Bir çok erkek, bunların günümüz markalaşmış dünyasının, ucuza satılan yapmacık tavırları olduğunu bilse de, yeniden gözümüze sokuluyor. Bu açıdan senaryoda, bu konuya bu kadar ağırlık verilmesi çok hoşuma gitmedi şahsen, çünkü asıl hikayeden alakasız geçişler yapıyor Mike Mills bu duruma.
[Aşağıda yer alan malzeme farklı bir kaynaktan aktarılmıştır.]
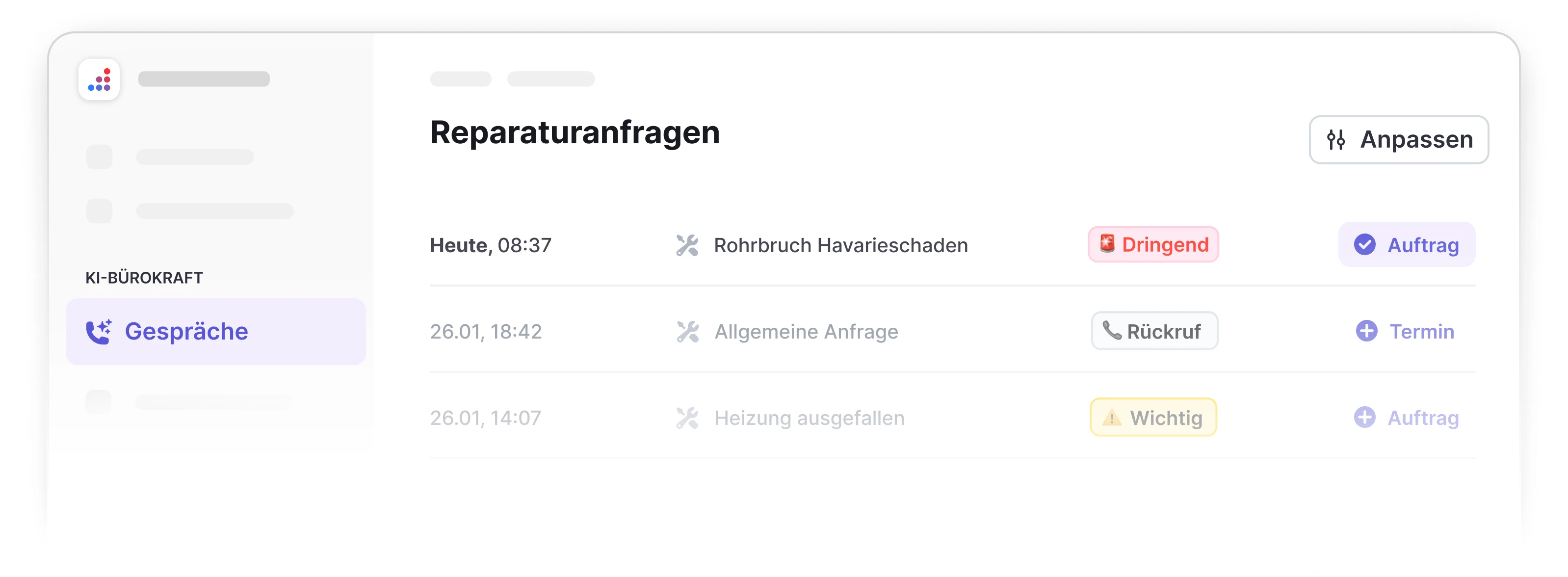The width and height of the screenshot is (1568, 577).
Task: Select the wrench icon beside Heizung ausgefallen
Action: (x=688, y=417)
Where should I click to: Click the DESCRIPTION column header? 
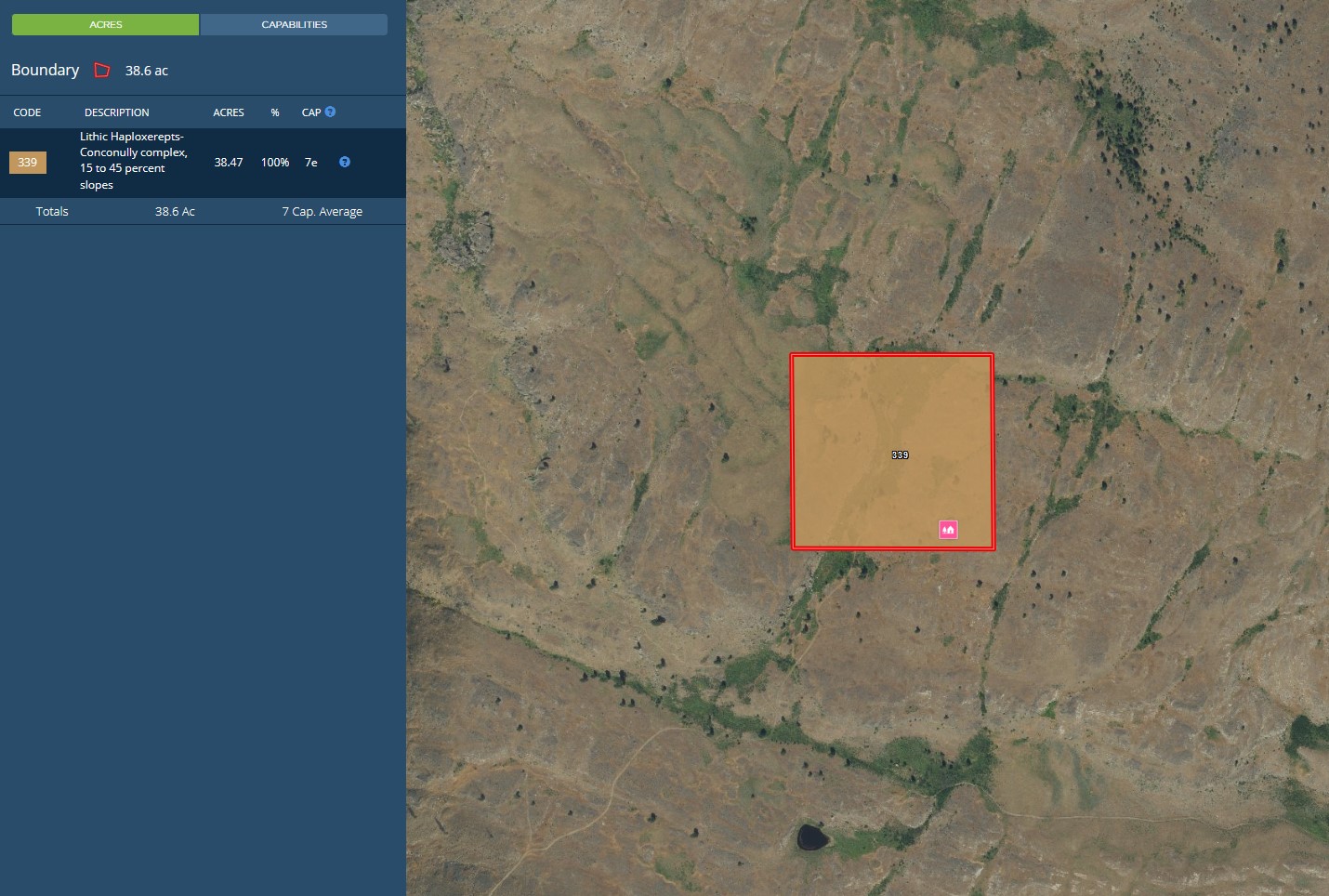coord(116,112)
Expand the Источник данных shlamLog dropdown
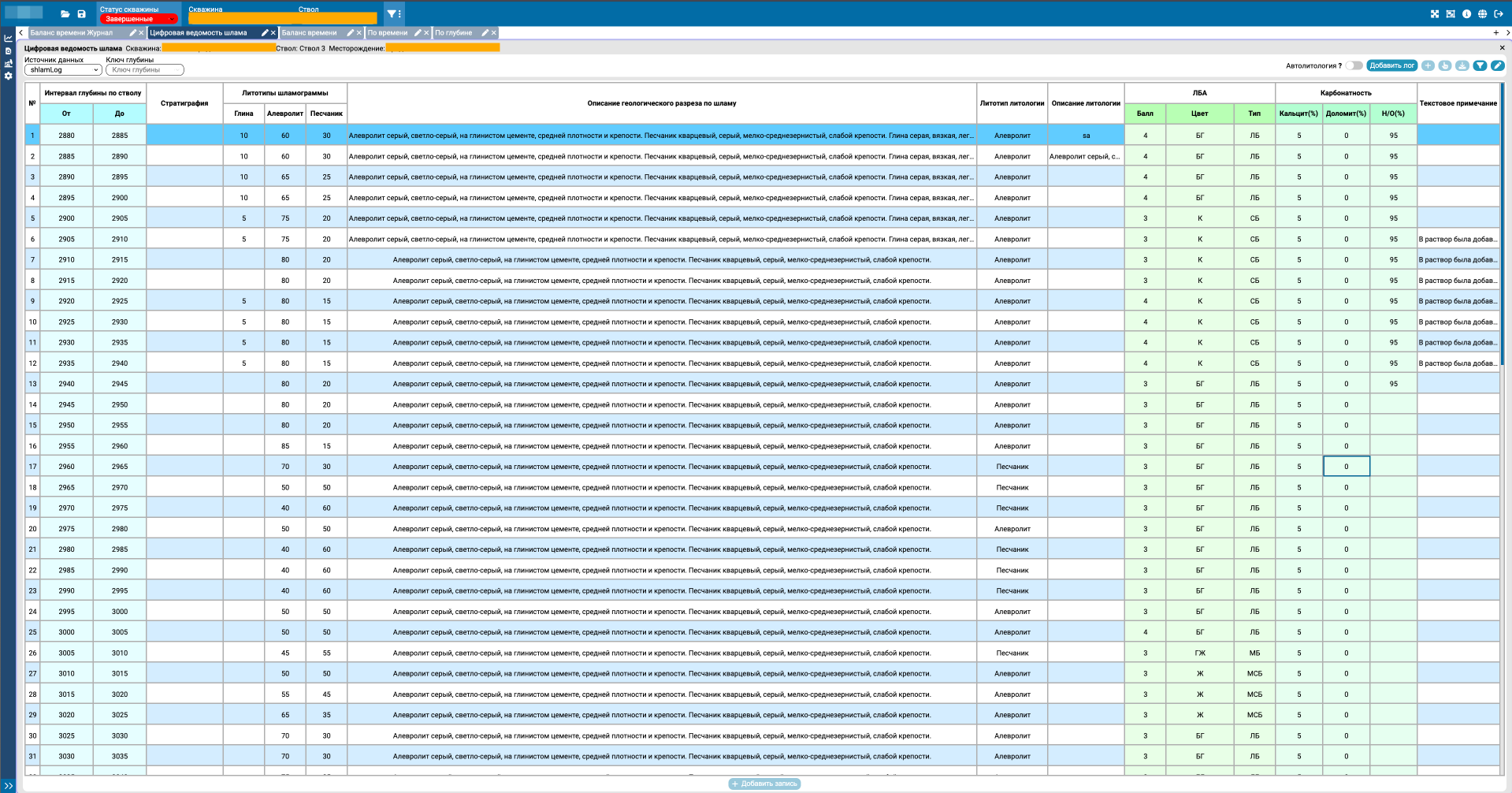Image resolution: width=1512 pixels, height=793 pixels. coord(63,70)
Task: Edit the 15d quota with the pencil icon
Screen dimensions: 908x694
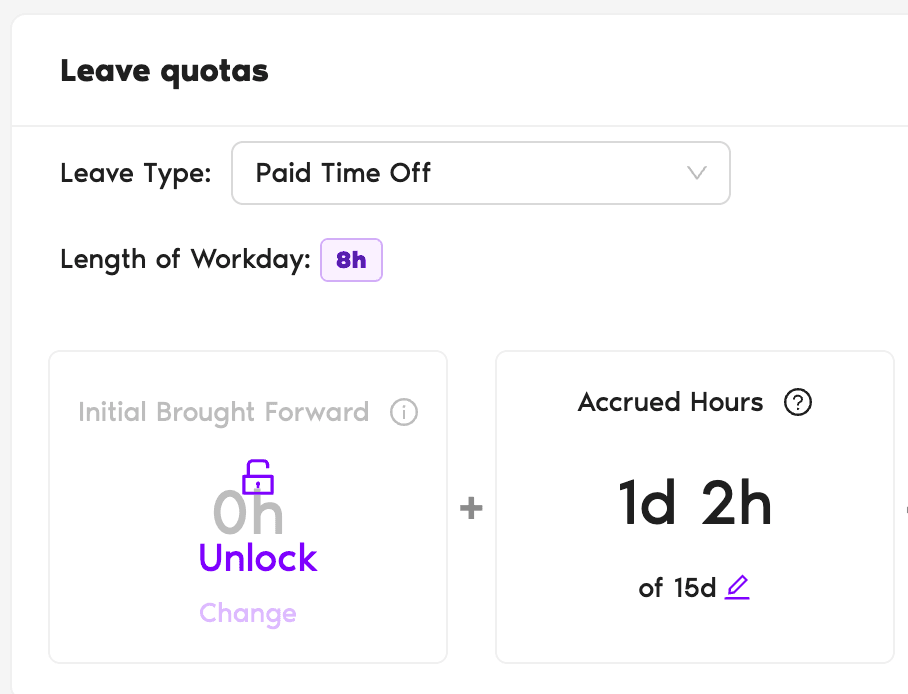Action: 737,587
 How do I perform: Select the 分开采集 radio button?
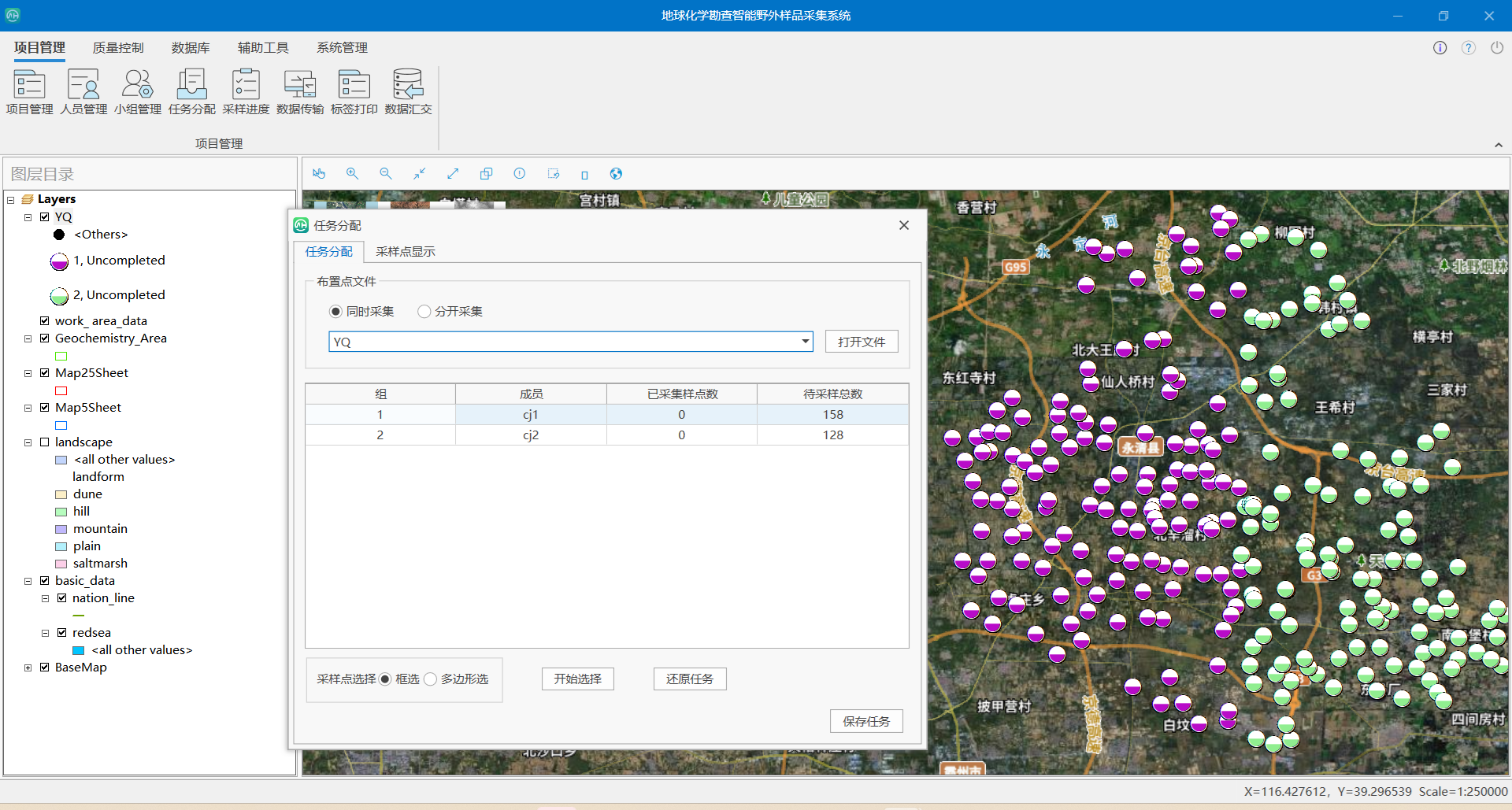point(424,312)
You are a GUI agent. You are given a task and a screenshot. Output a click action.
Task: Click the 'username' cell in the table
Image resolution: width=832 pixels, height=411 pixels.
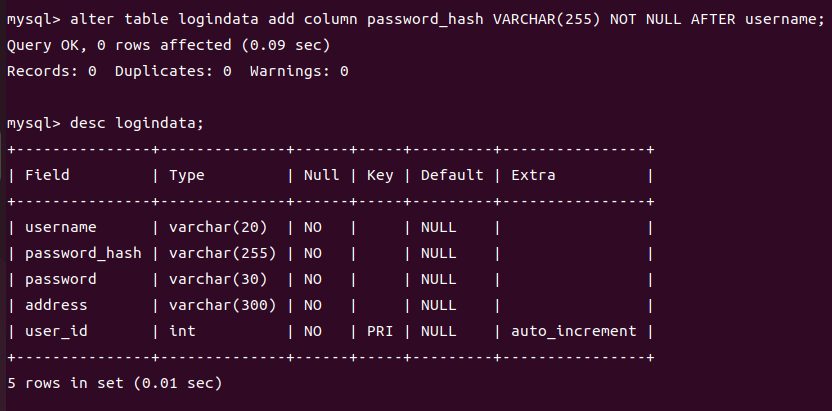pyautogui.click(x=60, y=227)
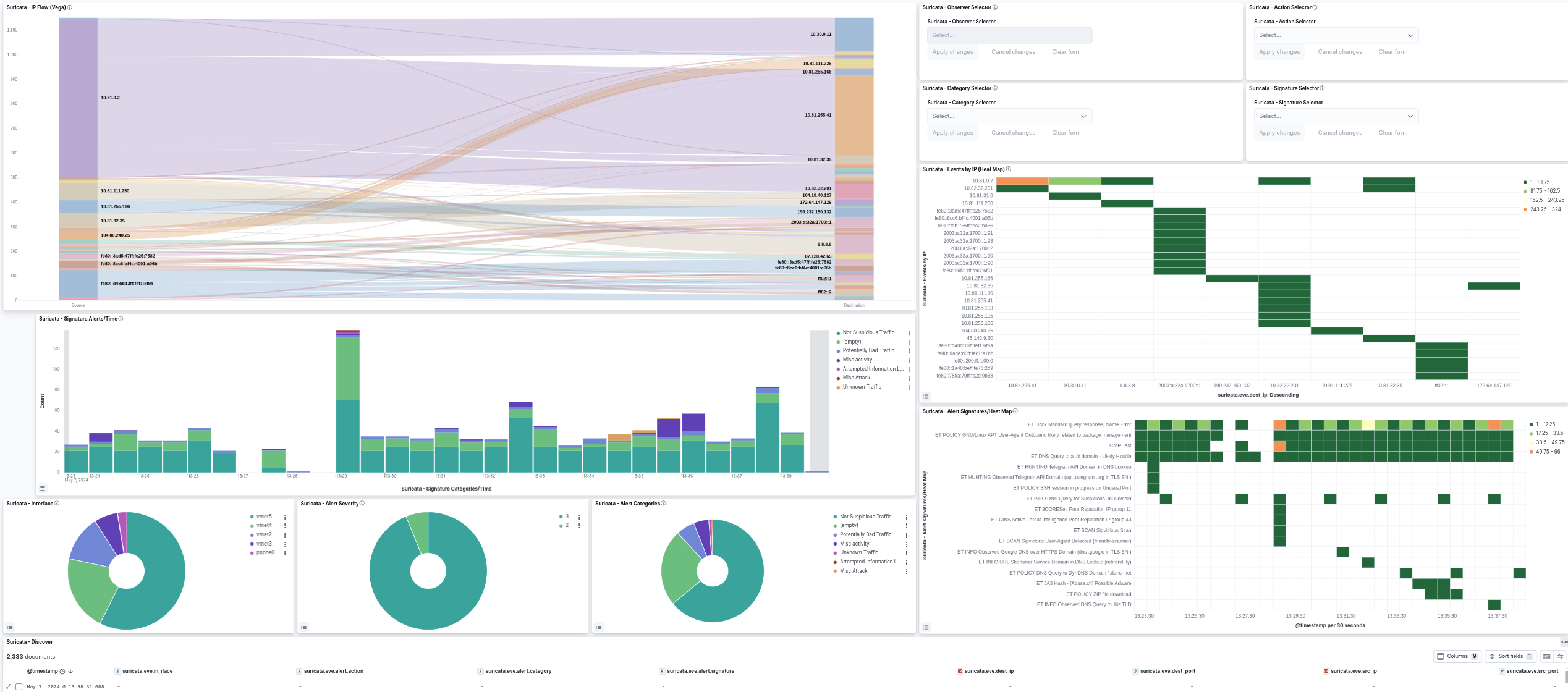
Task: Expand the Category Selector dropdown
Action: (x=1009, y=116)
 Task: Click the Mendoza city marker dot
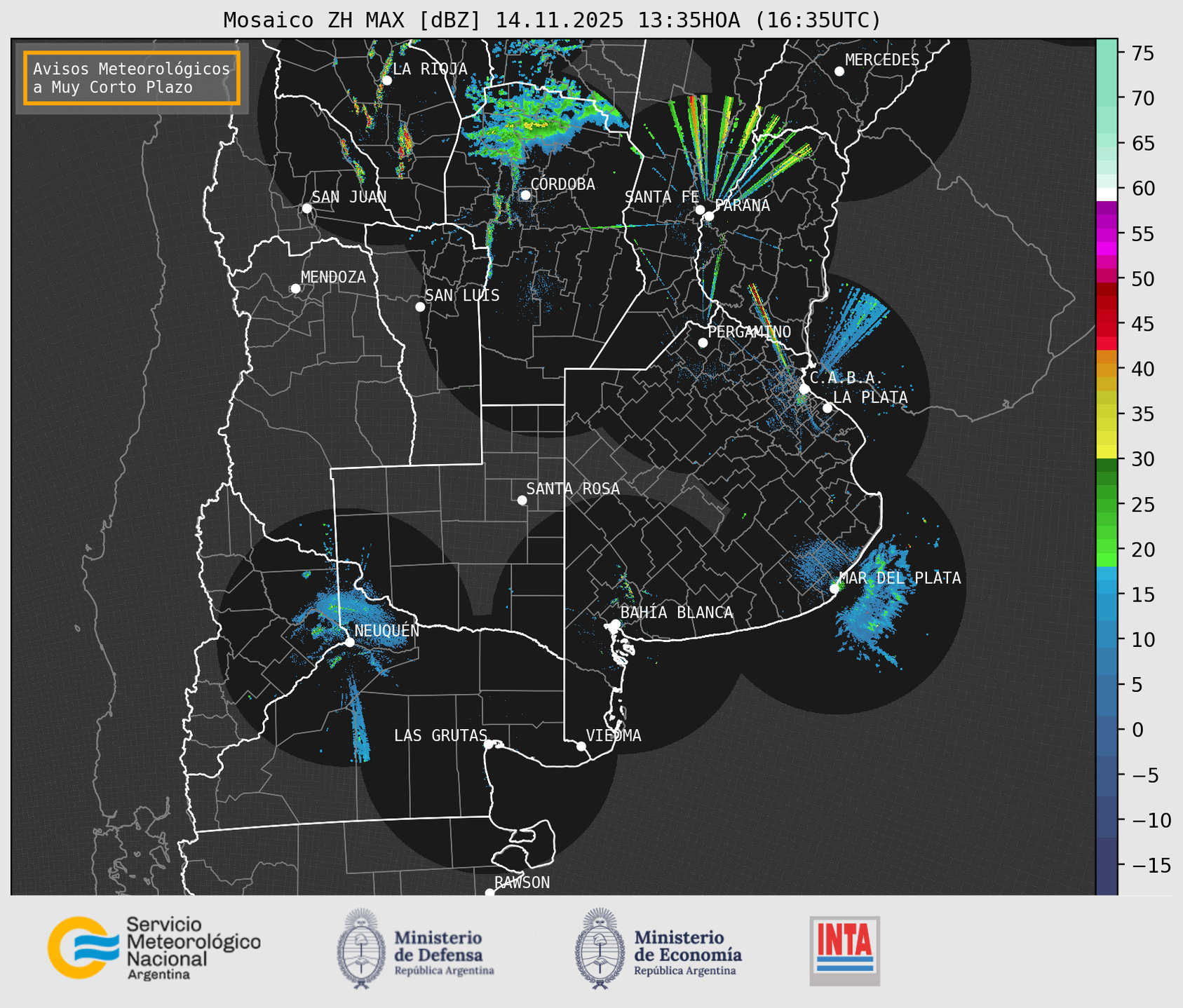pos(295,289)
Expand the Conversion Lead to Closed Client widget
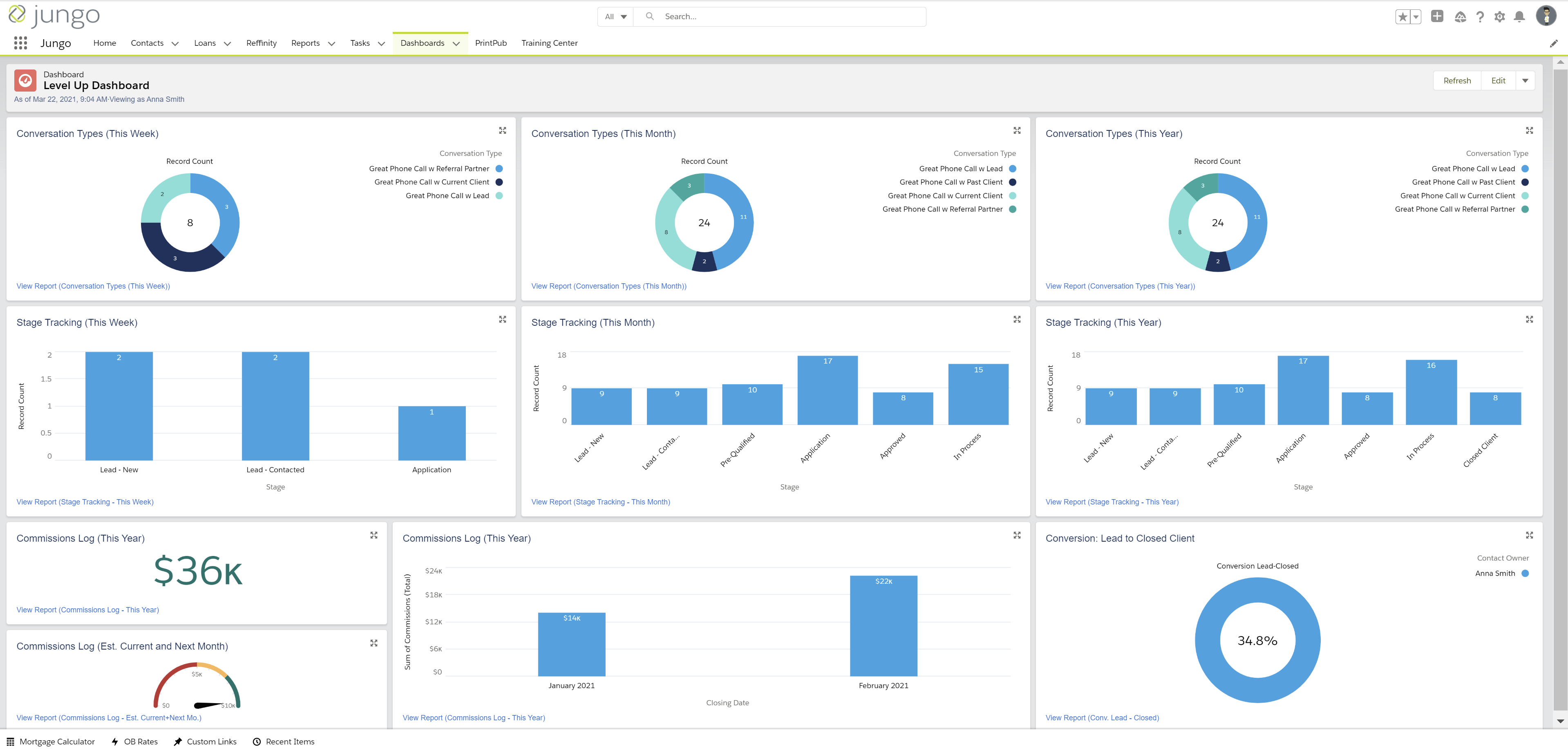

 Eşcinsel bir baba hangi toplumda olursa olsun tabu sayılıyor, hele ki bunu zamanında açıklamayıp, yıllarca gözlerden uzak şekilde başka bir hayat yaşamış olmak ve ölüm döşeğindeyken ilk defa kendine güven duyarak, bir erkeğe aşık olmak istediğini söyleyen bir baba modeliyse bu... Christopher Plummer hakkını veriyor elbette; genelde "gülümseyen karakterini" canlandırarak, sempatisini kazanıyor herkesin.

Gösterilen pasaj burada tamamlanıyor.